- _CONSIGNA 1_: Copia del texto sobre el racismo en Colombia el fragmento que va de "Con el nombramiento" a "desde hace rato.".
- _CONSIGNA 2_: Prosigue el texto sobre el racismo en Colombia desde donde se detiene.

- _TEXTO PROPORCIONADO_:
+++

César Rodríguez Garavito, coordinador del Observatorio de Discriminación Racial, analiza en exclusiva para semana.com las formas de racismo en Colombia.

Con el nombramiento de la primera ministra negra de la historia colombiana se alborotó el avispero del tema del racismo en Colombia. Que es una avivatada más de Uribe para ganarse los congresistas de la bancada afro en el Congreso gringo que deciden el TLC, dicen unos. Que es un reconocimiento al aporte de la cultura y las comunidades negras, dicen otros. Que es las dos cosas al tiempo, afirman los conciliadores.

De lo que se ha hablado menos es de dos hechos recientes que, más allá de la coyuntura política, apuntan al fondo del debate del racismo en Colombia. El primero es la celebración por estos días de la semana de afrocolombianidad, que ha servido para desempolvar las cifras sobre discriminación racial y las reclamaciones de oportunidades y tierras que vienen haciendo las comunidades negras desde hace rato.

+++

- _MATERIAL PROPORCIONADO_:
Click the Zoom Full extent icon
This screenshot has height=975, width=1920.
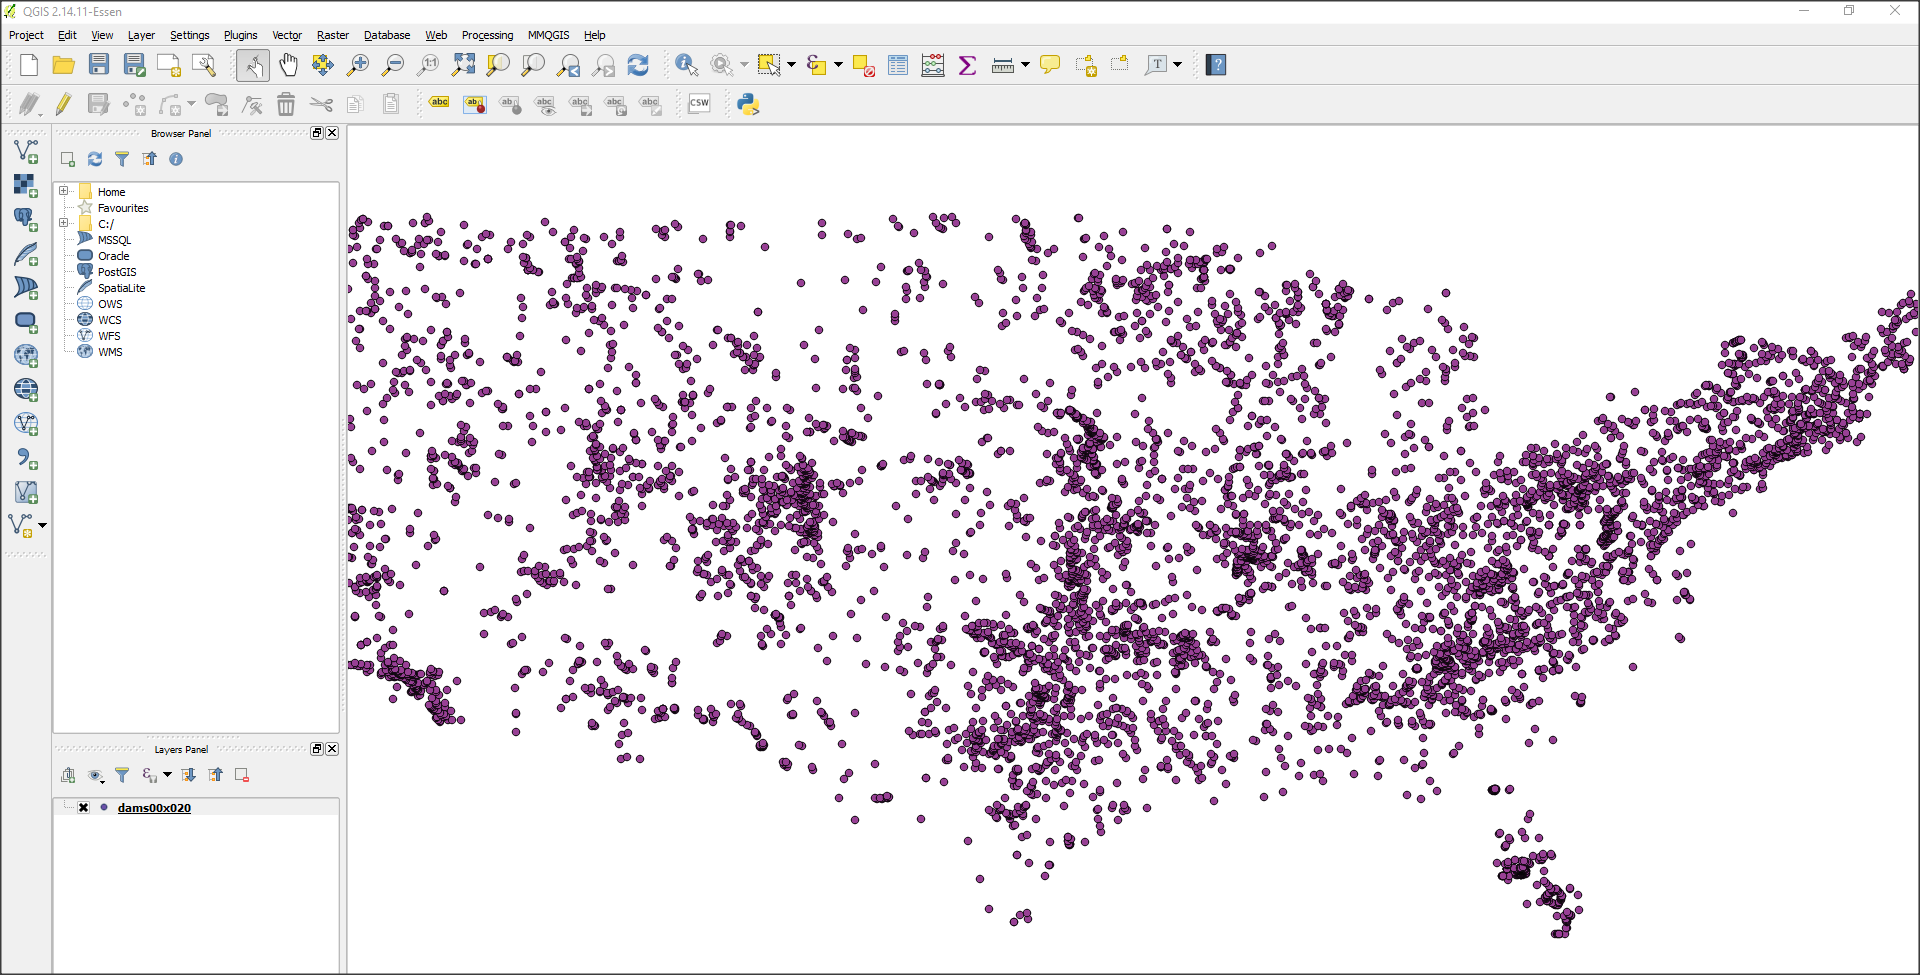point(463,66)
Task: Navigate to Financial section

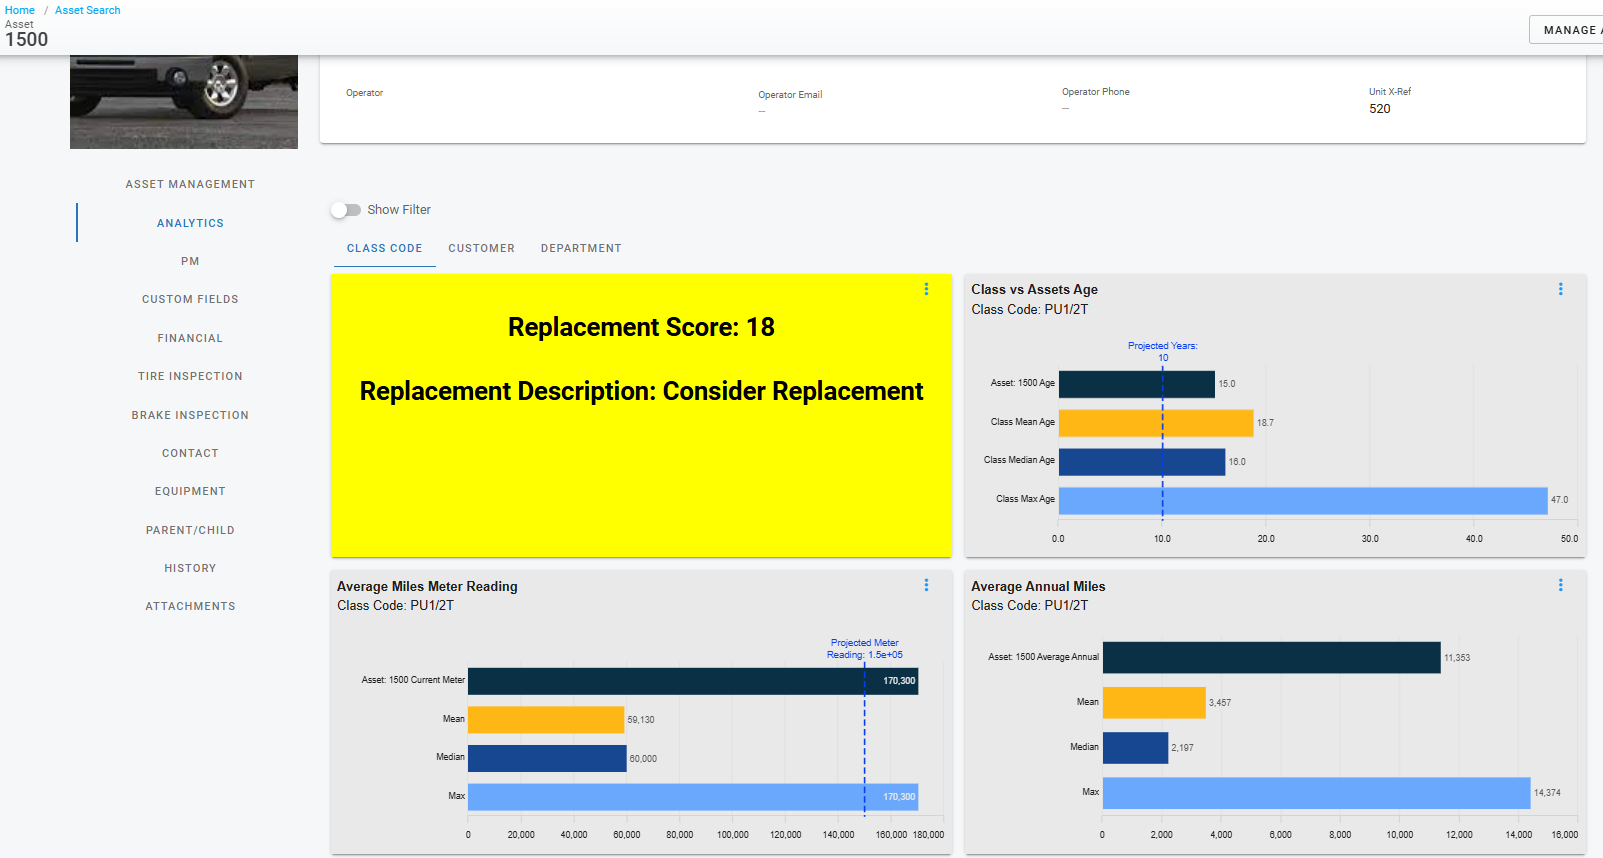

+++

- _RESPUESTA ESCRITA 1_:
Con el nombramiento de la primera ministra negra de la historia colombiana se alborotó el avispero del tema del racismo en Colombia. Que es una avivatada más de Uribe para ganarse los congresistas de la bancada afro en el Congreso gringo que deciden el TLC, dicen unos. Que es un reconocimiento al aporte de la cultura y las comunidades negras, dicen otros. Que es las dos cosas al tiempo, afirman los conciliadores.

De lo que se ha hablado menos es de dos hechos recientes que, más allá de la coyuntura política, apuntan al fondo del debate del racismo en Colombia. El primero es la celebración por estos días de la semana de afrocolombianidad, que ha servido para desempolvar las cifras sobre discriminación racial y las reclamaciones de oportunidades y tierras que vienen haciendo las comunidades negras desde hace rato.

- _RESPUESTA ESCRITA 2_:
El segundo fue la visita que hizo al país la semana pasada el Relator Especial sobre Racismo y Xenofobia de la Comisión Interamericana de Derechos Humanos (Cidh). El Relator vino en misión oficial para recoger información de las comunidades y organizaciones afro, ONG, el Estado y la academia, sobre la realidad del racismo en Colombia. Con base en ella, la Cidh producirá un informe que puede ser tan grave como el que publicó en su última visita en 1997, cuando habló duro sobre la desigualdad económica y el desplazamiento forzado de la población negra.

Lo que las dos noticias tienen en común es que cuestionan la idea popular del paraíso multirracial colombiano. De hecho, se trata de uno de los mitos fundadores de la identidad nacional. Así lo muestra un reciente libro de Alfonso Múnera, Fronteras imaginadas, en el que el conocido historiador cartagenero deja sin piso lo que llama ?el viejo y exitoso mito de la nación mestiza, según el cual Colombia ha sido siempre, desde finales del siglo XVIII, un país de mestizos, cuya historia está exenta de conflictos y tensiones raciales?.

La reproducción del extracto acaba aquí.